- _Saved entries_
-*-
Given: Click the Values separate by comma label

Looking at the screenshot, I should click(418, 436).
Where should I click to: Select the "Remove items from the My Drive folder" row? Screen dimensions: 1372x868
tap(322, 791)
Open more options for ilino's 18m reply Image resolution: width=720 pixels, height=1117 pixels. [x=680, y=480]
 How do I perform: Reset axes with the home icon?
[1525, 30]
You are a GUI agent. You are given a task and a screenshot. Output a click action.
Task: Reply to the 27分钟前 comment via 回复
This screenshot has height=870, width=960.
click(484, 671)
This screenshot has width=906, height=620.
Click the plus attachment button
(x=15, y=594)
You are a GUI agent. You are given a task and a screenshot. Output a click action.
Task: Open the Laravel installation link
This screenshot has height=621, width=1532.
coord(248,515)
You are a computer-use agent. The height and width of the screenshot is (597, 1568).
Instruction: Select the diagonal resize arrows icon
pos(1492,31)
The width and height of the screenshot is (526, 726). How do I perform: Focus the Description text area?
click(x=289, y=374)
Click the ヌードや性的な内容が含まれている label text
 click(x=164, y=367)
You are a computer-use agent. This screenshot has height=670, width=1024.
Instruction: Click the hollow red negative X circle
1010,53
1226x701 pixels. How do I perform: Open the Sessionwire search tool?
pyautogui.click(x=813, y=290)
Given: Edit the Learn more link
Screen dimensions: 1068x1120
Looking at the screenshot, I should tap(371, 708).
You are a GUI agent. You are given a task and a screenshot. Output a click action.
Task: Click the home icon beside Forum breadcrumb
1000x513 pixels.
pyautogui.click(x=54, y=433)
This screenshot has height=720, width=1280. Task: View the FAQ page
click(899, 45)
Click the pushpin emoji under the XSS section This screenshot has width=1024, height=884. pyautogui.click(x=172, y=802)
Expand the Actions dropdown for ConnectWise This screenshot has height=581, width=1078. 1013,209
-*-
- _Problem requirements_
Please go through the data and copy each line containing the word "computer".

- _Solution_
You are a computer-use agent. The height and width of the screenshot is (597, 1568).
You are a computer-use agent. This screenshot has height=670, width=1024.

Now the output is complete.